MACY: Why the nuns? This is my suspicion: they can.

PETERSEN (voice-over): Theologian Gary Macy-

MACY: It's interesting that they would take the women religious order and not the men's religious orders- although, you know, for so many centuries and centuries and centuries in Christianity, women have taken a hit first.

PETERSEN: Phoenix's Bishop Olmstead admits he sees no future role for women in the priesthood. Still, he says they're valued members of the Church.

OLMSTEAD: We wouldn't have all our Catholic hospitals if it wasn't for Catholic sisters. We wouldn't have a lot of our Catholic universities if it wasn't for them.

PETERSEN: It's a battle between Catholic and Catholic; between past, present, and future. Yet, even with these differences, some things endure.

PETERSEN (off-camera): Why do you stay?

HINSDALE: Because it's my church. I have a responsibility to speak the truth that's been given to me. There's a lot of pain and suffering, I think, in belonging to the Catholic Church today. But I think that I'm following, as best I can, what I think God is asking me to do today in this church as we have it.
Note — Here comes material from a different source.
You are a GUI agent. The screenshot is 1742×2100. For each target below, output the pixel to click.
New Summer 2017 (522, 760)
PETERSEN (voice-over): As we told you earlier in our story, Sister Margaret Mary McBride in Phoenix has consistently declined to discuss the events at St. Joseph's Hospital. But not long ago, she did speak out in an event sponsored by an organization that often challenges Catholic hierarchy.
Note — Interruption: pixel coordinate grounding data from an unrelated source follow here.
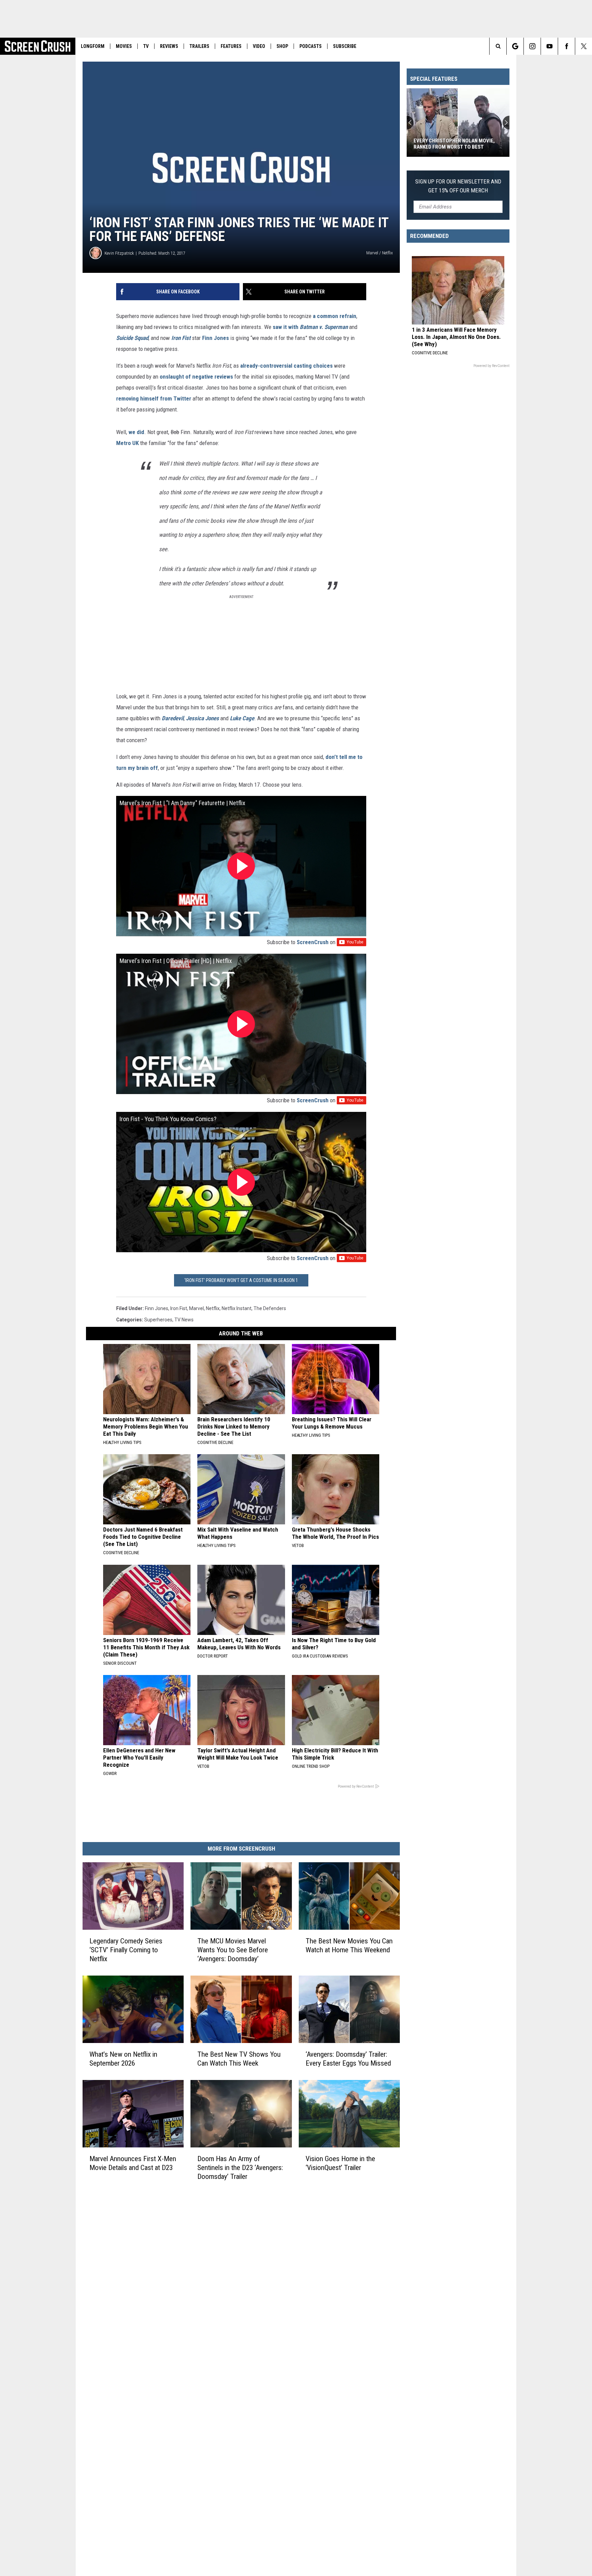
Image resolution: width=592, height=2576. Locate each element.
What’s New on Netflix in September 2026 (123, 2058)
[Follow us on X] (583, 46)
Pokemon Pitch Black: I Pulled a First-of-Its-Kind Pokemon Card (453, 144)
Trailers (199, 46)
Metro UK (127, 443)
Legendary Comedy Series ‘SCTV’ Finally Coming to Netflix (125, 1950)
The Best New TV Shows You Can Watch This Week (239, 2058)
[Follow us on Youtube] (549, 46)
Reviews (169, 46)
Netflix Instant (236, 1308)
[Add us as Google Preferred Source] (515, 46)
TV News (184, 1319)
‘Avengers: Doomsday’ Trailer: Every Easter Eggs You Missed (348, 2058)
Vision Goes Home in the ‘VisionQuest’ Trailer (340, 2163)
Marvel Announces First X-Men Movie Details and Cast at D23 (132, 2163)
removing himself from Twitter (153, 398)
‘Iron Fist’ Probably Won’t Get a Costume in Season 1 (241, 1280)
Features (231, 46)
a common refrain (334, 316)
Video (259, 46)
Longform (92, 46)
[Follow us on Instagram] (532, 46)
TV (146, 46)
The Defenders (270, 1308)
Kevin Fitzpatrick (119, 253)
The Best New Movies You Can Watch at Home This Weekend (349, 1945)
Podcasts (310, 46)
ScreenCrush (313, 942)
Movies (124, 46)
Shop (282, 46)
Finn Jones (215, 337)
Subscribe (344, 46)
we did (136, 432)
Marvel (196, 1308)
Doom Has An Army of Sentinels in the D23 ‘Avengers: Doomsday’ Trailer (240, 2168)
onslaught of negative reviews (196, 376)
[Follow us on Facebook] (566, 46)
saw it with (285, 326)
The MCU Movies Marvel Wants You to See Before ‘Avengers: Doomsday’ (232, 1950)
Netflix (213, 1308)
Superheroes (158, 1319)
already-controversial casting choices (286, 365)
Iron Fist (178, 1308)
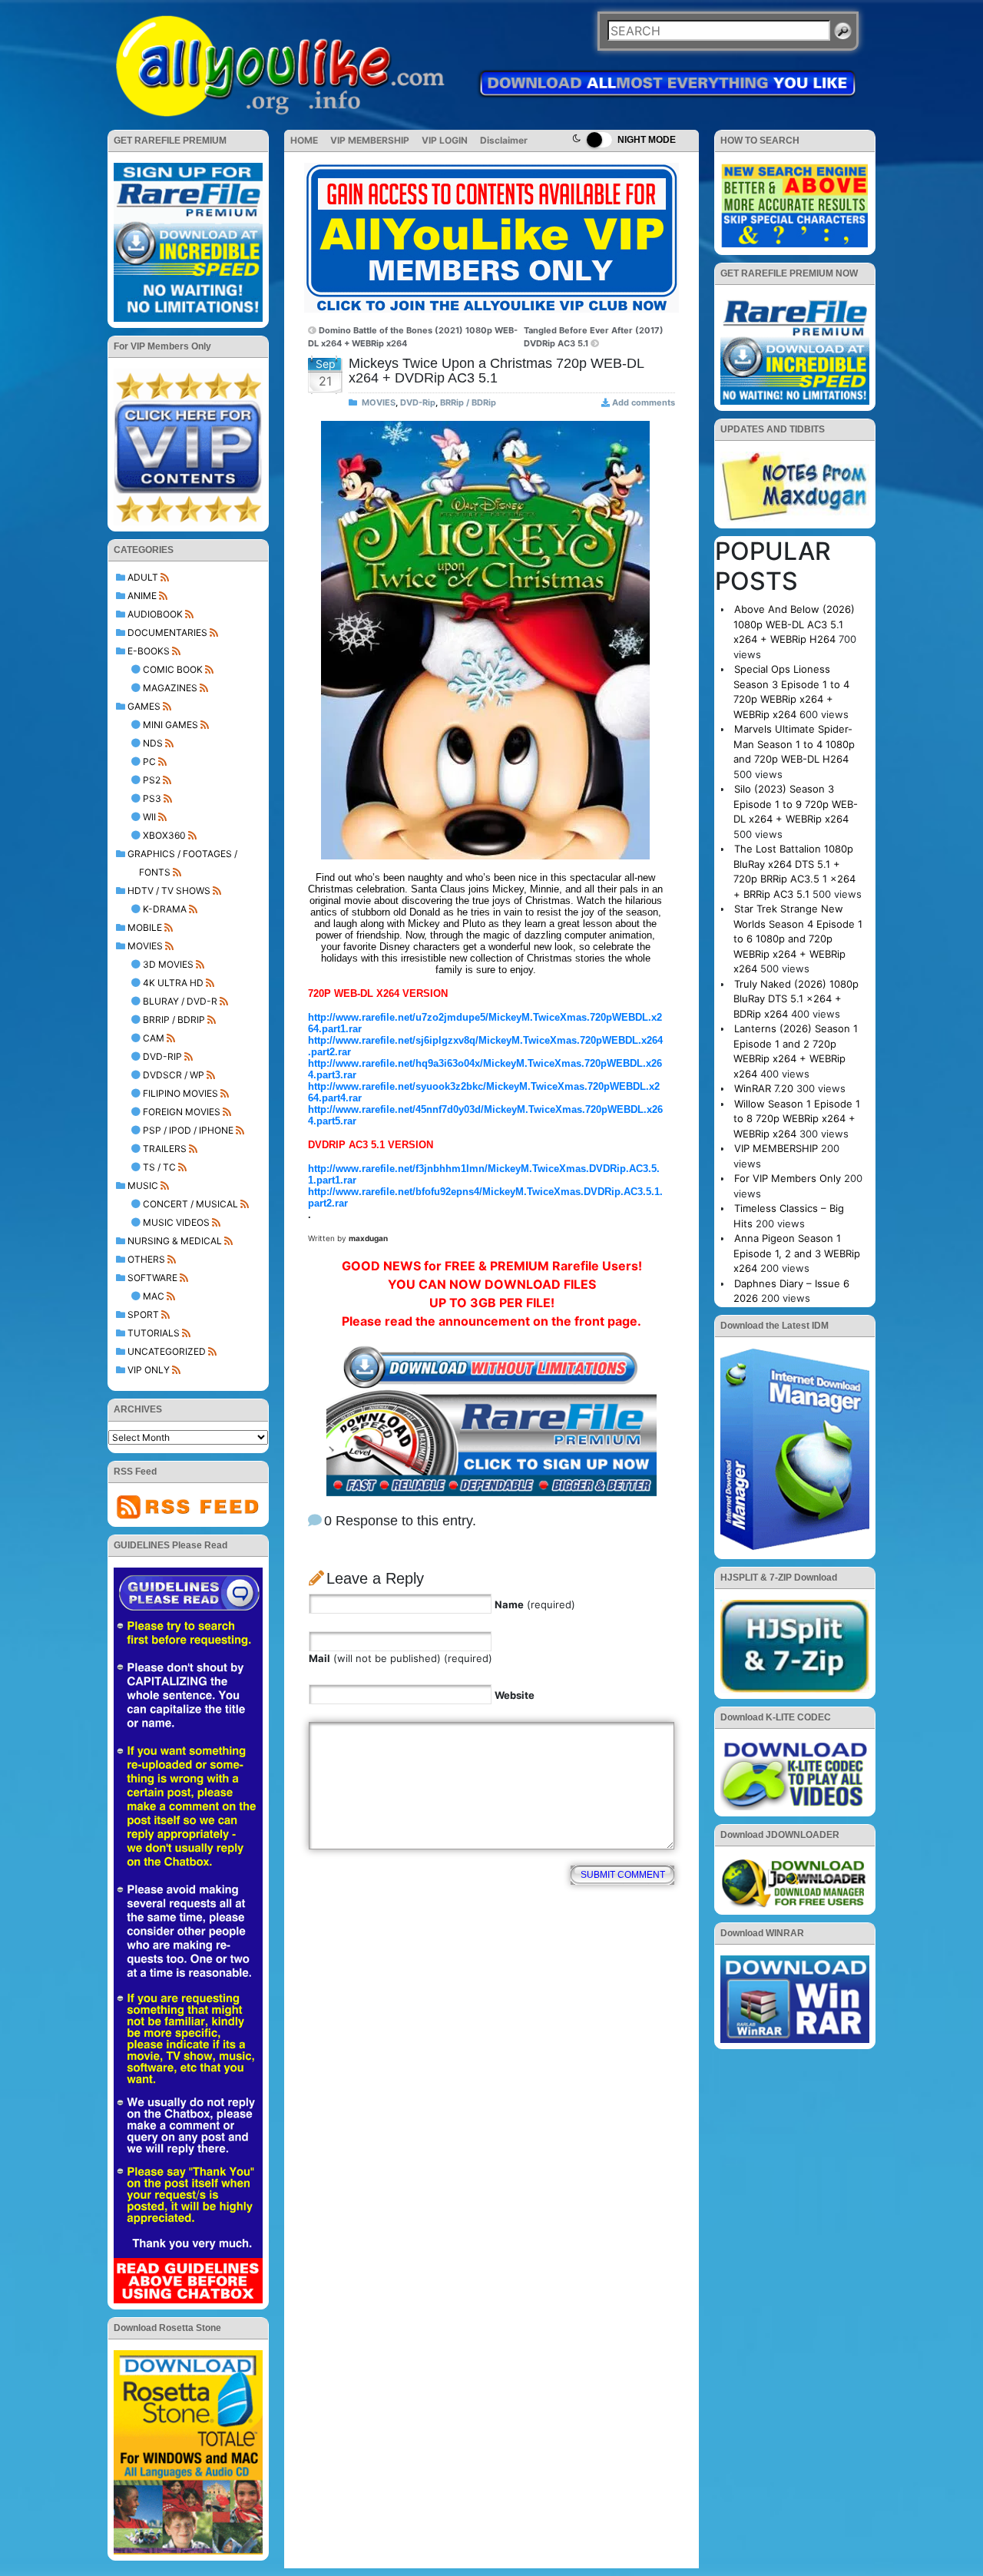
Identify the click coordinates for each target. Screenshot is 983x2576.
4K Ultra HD (173, 982)
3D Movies (168, 964)
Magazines (170, 688)
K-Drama (165, 909)
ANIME (142, 595)
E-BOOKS (148, 651)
SISTER MARGARET MARY MCBRIDE: As we move forward in this very disappointing time in our church, I think it's the time when we need to be the example of mercy and forgiveness and love.
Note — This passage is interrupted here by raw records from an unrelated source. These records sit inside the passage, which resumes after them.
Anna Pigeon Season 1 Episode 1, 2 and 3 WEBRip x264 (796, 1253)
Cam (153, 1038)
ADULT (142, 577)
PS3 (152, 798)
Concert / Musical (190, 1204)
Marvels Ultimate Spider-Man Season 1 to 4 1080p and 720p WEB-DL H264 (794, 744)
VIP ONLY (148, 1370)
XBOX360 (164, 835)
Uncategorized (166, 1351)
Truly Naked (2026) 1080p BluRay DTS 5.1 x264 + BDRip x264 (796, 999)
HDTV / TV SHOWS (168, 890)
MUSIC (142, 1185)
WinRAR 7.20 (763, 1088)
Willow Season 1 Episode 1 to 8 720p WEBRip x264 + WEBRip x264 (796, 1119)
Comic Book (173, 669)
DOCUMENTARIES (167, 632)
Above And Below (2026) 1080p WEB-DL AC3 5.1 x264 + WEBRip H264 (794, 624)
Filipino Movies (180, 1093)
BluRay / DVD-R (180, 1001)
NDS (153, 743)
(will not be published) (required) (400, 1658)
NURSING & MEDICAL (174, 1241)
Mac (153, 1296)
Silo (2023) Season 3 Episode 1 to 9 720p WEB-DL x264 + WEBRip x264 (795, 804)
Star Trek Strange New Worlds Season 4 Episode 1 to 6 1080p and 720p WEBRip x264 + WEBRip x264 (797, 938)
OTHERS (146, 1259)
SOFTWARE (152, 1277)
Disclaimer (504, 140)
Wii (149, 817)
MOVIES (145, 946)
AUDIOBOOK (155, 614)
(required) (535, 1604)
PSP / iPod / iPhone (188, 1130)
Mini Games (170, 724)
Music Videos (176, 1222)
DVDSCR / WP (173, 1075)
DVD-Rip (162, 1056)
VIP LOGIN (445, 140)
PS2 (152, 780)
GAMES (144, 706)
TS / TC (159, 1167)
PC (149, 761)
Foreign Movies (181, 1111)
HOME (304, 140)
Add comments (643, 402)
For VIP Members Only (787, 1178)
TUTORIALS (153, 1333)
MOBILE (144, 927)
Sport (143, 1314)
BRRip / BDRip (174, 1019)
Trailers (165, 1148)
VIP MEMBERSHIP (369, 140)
PETERSEN: In fact, her excommunication has now been lifted. But Bishop Olmstead also asked that she resign from the hospital's ethics committee- she has. As for the hospital, to regain its Catholic status, the bishop insists that it must say the medical procedure that resulted in the abortion, and saved the mother of four, was in violation of religious and ethical policies, and will never happen again. So far, the hospital has refused to do so. It still cannot call itself Catholic.